Please never overestimate the cost of spreadsheet area: it is often cheap, compared to the cost of shorter “all-calculations-in-one-cell” solutions. When you have a repeated calculation over a dynamically created range, that dynamic creation may be the bottleneck, which can easily be eliminated by an auxiliary range (maybe on a dedicated sheet, maybe even hidden), which would only require to be calculated once, and reused in thousands of dependent calculations, instead of re-creating it again and again in each formula.

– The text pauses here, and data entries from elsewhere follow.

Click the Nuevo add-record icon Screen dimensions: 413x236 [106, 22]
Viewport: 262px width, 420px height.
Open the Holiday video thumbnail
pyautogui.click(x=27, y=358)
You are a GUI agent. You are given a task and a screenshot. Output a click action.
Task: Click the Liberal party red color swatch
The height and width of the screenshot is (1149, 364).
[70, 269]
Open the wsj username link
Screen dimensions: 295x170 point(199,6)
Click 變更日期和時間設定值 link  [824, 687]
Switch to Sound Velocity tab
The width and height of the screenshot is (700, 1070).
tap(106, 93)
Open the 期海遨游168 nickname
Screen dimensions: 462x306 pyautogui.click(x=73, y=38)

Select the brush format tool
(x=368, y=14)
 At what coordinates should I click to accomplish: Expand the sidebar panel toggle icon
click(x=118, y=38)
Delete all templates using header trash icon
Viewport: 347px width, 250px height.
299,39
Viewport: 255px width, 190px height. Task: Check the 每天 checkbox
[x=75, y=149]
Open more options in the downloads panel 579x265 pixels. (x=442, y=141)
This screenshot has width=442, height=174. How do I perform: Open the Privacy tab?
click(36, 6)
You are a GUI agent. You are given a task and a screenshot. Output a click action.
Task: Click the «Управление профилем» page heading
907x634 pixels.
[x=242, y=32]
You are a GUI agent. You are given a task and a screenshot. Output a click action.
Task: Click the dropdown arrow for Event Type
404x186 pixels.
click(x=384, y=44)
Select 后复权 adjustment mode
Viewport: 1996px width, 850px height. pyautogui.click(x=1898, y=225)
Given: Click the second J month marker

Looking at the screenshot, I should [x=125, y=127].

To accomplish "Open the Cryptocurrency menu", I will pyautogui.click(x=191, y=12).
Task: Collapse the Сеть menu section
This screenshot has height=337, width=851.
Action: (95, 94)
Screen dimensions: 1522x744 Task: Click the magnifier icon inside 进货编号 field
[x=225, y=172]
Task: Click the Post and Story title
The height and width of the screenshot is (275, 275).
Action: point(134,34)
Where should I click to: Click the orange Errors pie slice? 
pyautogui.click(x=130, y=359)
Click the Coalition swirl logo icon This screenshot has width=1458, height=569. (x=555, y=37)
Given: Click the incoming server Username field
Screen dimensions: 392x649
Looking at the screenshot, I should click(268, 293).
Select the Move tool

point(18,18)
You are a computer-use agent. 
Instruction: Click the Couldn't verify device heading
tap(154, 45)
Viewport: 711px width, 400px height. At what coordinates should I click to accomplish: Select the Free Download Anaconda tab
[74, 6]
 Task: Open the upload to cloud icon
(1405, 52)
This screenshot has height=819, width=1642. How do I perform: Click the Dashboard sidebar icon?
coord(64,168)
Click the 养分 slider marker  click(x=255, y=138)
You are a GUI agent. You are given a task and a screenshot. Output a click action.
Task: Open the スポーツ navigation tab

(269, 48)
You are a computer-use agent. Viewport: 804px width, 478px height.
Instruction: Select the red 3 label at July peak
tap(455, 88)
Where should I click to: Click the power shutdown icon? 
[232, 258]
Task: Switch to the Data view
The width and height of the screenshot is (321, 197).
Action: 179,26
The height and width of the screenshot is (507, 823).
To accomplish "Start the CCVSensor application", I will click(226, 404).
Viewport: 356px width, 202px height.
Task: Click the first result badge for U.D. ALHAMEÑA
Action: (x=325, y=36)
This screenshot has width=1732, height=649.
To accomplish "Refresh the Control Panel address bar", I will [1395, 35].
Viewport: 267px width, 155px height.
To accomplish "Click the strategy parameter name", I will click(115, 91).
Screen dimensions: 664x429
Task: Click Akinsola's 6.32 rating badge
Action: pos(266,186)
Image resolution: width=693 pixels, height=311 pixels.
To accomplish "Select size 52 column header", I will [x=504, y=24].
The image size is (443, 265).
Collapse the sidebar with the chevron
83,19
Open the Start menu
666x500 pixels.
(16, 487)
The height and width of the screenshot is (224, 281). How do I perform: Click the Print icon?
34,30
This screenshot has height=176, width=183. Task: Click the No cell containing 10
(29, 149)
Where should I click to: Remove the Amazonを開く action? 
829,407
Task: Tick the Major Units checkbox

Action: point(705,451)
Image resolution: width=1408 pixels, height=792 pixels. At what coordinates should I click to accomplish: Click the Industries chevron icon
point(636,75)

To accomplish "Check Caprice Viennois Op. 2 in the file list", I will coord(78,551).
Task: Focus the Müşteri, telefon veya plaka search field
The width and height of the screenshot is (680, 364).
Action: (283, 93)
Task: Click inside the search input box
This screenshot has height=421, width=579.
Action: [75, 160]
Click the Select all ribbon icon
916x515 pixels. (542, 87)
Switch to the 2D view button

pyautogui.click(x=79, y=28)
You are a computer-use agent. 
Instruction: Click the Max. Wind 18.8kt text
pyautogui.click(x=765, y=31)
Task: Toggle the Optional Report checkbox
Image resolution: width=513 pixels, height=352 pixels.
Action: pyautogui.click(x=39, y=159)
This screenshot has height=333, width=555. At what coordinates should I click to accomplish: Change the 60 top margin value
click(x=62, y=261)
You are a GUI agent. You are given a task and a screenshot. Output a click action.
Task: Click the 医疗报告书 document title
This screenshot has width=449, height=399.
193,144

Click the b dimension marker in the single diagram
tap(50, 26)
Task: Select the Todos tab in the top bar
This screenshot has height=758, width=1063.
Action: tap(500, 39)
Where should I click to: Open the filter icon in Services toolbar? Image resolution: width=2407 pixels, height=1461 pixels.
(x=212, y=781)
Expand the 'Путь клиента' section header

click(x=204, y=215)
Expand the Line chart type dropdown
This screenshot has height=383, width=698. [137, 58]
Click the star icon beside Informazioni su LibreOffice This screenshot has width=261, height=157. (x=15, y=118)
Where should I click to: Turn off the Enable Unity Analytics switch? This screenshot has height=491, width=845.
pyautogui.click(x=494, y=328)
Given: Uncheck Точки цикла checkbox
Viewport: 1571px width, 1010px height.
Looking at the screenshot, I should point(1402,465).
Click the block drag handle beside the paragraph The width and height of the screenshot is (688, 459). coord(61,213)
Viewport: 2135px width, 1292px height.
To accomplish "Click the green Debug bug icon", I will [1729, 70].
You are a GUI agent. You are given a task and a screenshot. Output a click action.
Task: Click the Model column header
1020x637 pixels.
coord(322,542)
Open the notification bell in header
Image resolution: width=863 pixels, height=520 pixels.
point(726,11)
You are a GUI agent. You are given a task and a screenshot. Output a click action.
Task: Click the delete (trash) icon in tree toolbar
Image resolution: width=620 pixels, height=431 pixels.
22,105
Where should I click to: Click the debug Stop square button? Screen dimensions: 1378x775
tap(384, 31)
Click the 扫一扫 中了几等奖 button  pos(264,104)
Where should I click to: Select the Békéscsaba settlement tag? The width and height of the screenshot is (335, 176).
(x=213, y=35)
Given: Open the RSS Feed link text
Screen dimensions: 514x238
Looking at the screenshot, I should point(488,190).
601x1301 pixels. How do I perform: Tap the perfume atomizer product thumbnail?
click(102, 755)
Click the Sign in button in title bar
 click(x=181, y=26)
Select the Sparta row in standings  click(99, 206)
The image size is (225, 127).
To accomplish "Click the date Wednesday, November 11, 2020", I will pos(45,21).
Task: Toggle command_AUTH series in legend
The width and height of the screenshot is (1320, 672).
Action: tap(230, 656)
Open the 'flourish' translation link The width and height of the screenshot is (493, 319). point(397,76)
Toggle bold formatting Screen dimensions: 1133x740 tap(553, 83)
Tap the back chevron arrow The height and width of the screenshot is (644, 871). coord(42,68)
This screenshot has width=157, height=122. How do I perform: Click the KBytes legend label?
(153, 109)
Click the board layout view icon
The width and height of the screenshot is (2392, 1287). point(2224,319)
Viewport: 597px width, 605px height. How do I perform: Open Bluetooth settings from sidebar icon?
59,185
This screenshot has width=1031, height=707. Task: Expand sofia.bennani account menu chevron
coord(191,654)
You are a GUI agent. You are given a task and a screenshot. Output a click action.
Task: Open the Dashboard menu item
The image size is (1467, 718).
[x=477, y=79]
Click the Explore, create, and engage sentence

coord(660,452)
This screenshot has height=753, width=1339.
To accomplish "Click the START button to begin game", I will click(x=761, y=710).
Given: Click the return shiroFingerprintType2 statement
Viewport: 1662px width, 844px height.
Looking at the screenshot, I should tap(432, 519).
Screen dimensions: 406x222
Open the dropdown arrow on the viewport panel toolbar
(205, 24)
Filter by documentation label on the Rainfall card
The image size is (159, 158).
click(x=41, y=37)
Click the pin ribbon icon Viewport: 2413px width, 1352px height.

Which may not apply to your case: I have no idea, how many times do you use that formula :slight_smile:

1 Like

Mike Kaganski - indeed! In fact this question and the demo I posted are an abstraction; the actual application is a “database” sourcing data from multiple locations (lists of parks and people and stuff) and integrating to a set of hierarchical keywords that consistently allocates a set of “keywords” for a trigger word in a photo caption. The spreadsheet is 124 columns by 12000 rows - so not huge. It started small and simple, I was trying to be consistent on tagging a few hundred photos. As it grew, checks for consistency and completeness were built in. I’m now at edition 602 and over 200 hours of editing time. On demand I pull a CSV of trigger words and consequent tags and run it against a CSV of photoname and comment using a Python script, returning photoname, missed comments and proposed tags. With thousands of photos now in a batch, this saves hours of hunt and peck for a comprehensive and consistent set of keywords, highlights misses and can even issuing warnings where disambiguation of a comment might be needed. Sure, I could do it all again in a database, but with a spreadsheet it was simple to envisage, was readily scalable and didn’t require extensive (re)programming when specifications emerged.

its easier to seperate manually than this complex uprooting, play with this as no easy result:
000_TEXTstring isolate_v0000_021557.ods (22.9 KB)
recognize the many auxiliary cells

JohnSUN’s solution fits the spreadsheet situation better, but I like what you’ve managed with regex and this has inspired me to combine this approach with the TEXTJOIN(UNIQUE()) proposeed above in another part of the spreadsheet - Many thanks for putting so much into a solution

1 Like

I look forward to your solution and am excited about it because …
=TEXTJOIN(";";0;UNIQUE(2:2;0;0))
or
=TEXTJOIN(";";0;UNIQUE(2:2;1;0))
… does not lead to the desired result.

Without a sample of the data, it’s hard to say what exactly went wrong. What’s in your second row? Mine was the original ;;;mammal;dog;Rover;;;;black;Rover;;;29/01/2020;Rover;;; split into separate cells at the semicolon with Text to Columns. What about yours?

1 Like

Thank you All. There’s some discussion on the use of the spreadsheet and the wider data model. I attach a model of the spreadsheet as per the question:

DemoStringSet.ods (13.7 KB)

The solution from JohnSUN fits this application perfectly.